**YOUR GOAL:**
Search the data for the string "will", and report each line where it is found.

[Saved entries]
══════════════════════════════
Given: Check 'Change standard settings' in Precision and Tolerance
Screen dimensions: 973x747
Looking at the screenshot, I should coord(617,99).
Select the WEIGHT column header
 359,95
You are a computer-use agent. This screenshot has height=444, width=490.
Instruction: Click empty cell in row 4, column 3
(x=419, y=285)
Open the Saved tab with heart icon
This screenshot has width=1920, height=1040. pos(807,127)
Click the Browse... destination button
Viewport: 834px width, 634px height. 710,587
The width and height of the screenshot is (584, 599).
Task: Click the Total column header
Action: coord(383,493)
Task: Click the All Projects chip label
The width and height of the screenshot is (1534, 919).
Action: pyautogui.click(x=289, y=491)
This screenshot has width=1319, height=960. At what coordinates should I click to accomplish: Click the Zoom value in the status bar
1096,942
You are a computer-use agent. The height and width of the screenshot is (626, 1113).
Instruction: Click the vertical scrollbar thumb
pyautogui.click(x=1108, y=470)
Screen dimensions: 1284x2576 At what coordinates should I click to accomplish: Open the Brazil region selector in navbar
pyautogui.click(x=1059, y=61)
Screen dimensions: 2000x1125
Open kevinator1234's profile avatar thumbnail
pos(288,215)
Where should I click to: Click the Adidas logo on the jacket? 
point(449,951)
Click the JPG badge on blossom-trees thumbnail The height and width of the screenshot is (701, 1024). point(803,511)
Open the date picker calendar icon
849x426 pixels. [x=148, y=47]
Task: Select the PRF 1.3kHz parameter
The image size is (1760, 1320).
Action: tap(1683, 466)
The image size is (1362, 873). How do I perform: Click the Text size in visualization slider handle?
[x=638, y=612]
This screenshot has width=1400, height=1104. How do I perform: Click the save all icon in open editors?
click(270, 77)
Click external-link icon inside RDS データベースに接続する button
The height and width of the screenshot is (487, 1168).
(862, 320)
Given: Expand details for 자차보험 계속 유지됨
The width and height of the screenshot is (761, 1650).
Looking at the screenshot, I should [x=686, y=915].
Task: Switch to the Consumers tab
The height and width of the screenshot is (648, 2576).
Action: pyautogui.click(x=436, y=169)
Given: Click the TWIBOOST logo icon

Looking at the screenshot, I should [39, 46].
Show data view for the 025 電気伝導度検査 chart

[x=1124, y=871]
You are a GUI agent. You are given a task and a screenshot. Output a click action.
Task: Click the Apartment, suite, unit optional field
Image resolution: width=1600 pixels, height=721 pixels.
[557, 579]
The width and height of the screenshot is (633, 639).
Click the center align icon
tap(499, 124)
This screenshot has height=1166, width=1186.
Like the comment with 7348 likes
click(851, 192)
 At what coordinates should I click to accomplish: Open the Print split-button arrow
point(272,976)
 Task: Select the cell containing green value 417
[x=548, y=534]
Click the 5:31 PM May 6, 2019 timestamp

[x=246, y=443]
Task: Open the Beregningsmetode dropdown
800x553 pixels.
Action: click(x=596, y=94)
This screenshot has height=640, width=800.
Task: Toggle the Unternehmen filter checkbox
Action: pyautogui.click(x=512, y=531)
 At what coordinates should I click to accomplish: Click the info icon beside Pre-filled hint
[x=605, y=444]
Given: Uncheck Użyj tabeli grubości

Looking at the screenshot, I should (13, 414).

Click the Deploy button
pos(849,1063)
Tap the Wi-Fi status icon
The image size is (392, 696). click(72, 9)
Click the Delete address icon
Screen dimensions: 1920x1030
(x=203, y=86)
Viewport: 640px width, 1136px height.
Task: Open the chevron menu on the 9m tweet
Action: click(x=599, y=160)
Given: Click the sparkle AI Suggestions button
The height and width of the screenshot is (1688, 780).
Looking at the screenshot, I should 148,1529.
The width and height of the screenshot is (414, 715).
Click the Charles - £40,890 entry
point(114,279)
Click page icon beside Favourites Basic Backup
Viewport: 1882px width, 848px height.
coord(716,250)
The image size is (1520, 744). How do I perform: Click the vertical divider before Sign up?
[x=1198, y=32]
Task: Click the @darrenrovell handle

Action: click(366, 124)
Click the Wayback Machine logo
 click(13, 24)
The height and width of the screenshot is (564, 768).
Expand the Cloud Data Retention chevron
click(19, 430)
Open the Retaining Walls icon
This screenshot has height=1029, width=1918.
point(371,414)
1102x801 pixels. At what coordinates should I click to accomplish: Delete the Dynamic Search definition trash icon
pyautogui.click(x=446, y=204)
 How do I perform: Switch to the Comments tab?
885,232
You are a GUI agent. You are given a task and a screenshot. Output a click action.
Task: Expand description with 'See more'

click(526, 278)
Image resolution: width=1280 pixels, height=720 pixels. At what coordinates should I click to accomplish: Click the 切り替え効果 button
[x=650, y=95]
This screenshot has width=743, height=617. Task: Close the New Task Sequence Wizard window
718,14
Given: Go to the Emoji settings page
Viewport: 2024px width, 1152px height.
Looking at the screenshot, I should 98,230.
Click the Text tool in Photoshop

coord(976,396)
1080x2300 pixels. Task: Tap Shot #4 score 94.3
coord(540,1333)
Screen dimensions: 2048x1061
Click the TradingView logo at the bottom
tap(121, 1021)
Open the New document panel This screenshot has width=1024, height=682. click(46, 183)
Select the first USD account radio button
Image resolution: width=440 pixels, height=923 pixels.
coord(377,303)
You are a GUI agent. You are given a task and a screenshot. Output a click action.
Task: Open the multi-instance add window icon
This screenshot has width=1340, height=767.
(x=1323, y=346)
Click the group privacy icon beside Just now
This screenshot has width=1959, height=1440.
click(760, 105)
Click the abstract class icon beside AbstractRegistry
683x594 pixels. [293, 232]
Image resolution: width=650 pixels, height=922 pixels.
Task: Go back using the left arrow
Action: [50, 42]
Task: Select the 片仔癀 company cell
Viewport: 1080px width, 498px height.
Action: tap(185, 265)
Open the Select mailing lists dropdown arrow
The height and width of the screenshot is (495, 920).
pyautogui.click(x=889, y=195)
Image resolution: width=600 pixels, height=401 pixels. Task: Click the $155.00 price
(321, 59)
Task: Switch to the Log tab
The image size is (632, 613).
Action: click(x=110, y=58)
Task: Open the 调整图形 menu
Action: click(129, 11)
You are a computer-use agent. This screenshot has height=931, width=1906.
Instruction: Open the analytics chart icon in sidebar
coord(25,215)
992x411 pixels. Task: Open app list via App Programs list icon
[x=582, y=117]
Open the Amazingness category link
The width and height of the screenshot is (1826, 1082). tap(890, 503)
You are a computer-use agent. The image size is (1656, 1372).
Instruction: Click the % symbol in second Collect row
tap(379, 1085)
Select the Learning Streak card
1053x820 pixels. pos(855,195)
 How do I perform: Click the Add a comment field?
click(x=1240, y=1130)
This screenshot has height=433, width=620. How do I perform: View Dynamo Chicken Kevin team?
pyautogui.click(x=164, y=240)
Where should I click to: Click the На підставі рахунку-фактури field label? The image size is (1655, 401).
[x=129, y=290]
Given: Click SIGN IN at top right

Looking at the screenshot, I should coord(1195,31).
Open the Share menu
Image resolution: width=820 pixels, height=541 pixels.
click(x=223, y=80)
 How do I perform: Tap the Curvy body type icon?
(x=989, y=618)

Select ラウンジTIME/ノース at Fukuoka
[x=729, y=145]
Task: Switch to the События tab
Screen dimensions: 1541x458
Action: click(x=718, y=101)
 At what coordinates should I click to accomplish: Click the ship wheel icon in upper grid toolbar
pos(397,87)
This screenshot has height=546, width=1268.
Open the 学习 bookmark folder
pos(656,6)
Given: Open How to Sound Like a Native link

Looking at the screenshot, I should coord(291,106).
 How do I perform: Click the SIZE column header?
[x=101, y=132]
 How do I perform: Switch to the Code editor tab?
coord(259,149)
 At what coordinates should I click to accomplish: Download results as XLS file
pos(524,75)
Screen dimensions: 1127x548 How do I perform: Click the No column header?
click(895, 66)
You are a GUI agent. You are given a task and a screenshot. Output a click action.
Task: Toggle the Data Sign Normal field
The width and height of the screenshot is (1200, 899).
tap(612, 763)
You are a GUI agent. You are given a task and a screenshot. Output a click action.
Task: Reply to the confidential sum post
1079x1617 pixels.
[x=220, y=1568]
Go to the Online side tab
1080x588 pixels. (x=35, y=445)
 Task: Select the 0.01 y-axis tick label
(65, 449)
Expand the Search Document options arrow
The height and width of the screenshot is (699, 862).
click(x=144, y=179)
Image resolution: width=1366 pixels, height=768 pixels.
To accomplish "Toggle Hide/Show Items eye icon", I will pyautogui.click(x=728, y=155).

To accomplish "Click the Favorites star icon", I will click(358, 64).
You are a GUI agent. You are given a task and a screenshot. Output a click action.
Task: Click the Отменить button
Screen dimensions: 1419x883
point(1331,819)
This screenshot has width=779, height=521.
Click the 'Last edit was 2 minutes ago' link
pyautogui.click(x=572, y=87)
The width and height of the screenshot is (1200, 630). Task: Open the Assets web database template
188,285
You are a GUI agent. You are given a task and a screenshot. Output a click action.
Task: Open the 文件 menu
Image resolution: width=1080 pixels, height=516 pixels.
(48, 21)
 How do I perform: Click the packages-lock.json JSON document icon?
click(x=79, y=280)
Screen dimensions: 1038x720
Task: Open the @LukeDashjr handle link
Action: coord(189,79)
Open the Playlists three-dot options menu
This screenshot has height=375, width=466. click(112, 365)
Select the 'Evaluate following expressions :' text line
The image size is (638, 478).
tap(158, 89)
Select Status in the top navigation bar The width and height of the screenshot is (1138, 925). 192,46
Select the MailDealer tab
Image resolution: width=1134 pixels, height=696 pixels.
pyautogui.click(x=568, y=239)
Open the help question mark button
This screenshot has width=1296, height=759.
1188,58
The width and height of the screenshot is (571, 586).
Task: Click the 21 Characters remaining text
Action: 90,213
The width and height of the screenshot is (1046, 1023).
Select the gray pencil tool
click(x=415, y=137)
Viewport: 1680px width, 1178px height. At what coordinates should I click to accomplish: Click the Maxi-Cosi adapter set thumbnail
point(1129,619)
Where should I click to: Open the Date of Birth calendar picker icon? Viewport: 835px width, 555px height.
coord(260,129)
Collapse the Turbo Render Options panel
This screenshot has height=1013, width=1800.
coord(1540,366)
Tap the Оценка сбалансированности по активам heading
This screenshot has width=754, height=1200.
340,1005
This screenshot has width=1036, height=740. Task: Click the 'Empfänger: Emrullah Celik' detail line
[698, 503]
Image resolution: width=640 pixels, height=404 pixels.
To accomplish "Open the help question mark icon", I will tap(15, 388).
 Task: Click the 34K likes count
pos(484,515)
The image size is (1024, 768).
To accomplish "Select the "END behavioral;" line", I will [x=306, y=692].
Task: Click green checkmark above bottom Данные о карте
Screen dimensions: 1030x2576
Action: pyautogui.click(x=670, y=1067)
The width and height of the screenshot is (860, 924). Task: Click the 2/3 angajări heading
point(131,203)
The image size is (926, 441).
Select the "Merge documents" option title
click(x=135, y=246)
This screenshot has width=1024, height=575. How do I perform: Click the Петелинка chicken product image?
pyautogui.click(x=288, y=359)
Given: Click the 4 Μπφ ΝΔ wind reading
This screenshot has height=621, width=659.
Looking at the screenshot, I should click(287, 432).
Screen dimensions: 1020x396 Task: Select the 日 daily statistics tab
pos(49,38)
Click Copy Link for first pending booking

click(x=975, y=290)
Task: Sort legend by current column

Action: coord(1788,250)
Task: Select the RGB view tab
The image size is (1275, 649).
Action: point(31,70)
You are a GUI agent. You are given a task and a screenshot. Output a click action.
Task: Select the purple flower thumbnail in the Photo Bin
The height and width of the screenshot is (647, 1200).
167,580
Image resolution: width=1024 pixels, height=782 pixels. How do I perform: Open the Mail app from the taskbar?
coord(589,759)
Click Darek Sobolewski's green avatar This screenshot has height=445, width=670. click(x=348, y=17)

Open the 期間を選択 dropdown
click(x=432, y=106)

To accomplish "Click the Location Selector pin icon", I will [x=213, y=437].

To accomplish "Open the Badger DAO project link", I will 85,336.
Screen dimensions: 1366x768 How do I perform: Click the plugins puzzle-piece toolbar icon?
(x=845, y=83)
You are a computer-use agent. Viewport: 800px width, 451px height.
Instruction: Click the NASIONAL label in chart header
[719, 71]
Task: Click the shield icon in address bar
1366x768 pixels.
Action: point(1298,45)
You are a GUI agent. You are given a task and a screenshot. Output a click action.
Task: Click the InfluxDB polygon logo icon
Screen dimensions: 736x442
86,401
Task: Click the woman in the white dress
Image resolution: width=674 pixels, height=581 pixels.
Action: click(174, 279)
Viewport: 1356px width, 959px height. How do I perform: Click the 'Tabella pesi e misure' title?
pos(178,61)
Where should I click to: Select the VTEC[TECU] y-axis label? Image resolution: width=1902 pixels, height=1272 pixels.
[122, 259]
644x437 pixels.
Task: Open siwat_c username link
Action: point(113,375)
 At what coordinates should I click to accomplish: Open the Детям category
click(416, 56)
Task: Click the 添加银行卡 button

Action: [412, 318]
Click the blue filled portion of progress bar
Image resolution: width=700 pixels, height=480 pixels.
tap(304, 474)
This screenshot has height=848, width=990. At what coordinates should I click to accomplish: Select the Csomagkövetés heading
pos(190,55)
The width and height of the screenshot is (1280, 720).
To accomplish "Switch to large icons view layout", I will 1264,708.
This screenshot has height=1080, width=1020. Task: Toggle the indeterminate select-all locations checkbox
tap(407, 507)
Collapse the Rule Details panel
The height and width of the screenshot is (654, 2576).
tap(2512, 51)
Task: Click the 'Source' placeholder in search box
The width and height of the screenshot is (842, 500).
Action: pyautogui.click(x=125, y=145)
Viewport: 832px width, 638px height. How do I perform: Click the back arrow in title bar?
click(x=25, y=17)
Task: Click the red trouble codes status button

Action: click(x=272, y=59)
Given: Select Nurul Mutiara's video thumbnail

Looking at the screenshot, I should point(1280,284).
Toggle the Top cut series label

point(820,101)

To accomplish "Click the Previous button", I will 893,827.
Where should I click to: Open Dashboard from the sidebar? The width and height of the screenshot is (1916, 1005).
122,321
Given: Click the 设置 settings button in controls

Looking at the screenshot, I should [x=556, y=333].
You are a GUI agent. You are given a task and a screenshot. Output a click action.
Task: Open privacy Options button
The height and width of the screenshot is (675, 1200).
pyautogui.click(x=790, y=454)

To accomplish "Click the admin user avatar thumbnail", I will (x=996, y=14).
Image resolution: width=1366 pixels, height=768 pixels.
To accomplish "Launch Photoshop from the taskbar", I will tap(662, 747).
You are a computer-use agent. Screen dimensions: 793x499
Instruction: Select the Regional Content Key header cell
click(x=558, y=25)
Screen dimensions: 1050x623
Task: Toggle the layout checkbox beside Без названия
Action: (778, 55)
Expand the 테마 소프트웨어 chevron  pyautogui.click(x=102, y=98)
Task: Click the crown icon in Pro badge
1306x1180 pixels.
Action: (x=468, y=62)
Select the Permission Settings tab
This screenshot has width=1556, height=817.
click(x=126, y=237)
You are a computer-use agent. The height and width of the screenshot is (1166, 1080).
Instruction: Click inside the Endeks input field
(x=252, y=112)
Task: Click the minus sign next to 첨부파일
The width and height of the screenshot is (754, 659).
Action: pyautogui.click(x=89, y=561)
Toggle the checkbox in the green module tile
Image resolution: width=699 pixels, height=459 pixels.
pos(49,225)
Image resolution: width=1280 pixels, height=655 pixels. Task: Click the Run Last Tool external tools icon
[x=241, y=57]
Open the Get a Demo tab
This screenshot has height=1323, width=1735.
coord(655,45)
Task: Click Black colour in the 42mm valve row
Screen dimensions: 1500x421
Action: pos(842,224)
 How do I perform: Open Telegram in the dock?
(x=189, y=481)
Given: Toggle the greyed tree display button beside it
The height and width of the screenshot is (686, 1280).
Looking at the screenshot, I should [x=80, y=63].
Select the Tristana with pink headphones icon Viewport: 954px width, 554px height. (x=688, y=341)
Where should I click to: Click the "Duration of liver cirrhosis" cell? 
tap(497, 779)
══════════════════════════════
**YOUR RESPONSE:**
To accomplish "Toggle Hide/Show Items eye icon", I will pyautogui.click(x=728, y=155).
To accomplish "Click the Favorites star icon", I will click(358, 64).
To accomplish "Open the help question mark icon", I will tap(15, 388).
To accomplish "Select the "END behavioral;" line", I will [x=306, y=692].
To accomplish "Click the Location Selector pin icon", I will [x=213, y=437].
To accomplish "Open the Badger DAO project link", I will 85,336.
To accomplish "Switch to large icons view layout", I will 1264,708.
To accomplish "Click the Previous button", I will 893,827.
To accomplish "Click the admin user avatar thumbnail", I will (x=996, y=14).
To accomplish "Launch Photoshop from the taskbar", I will tap(662, 747).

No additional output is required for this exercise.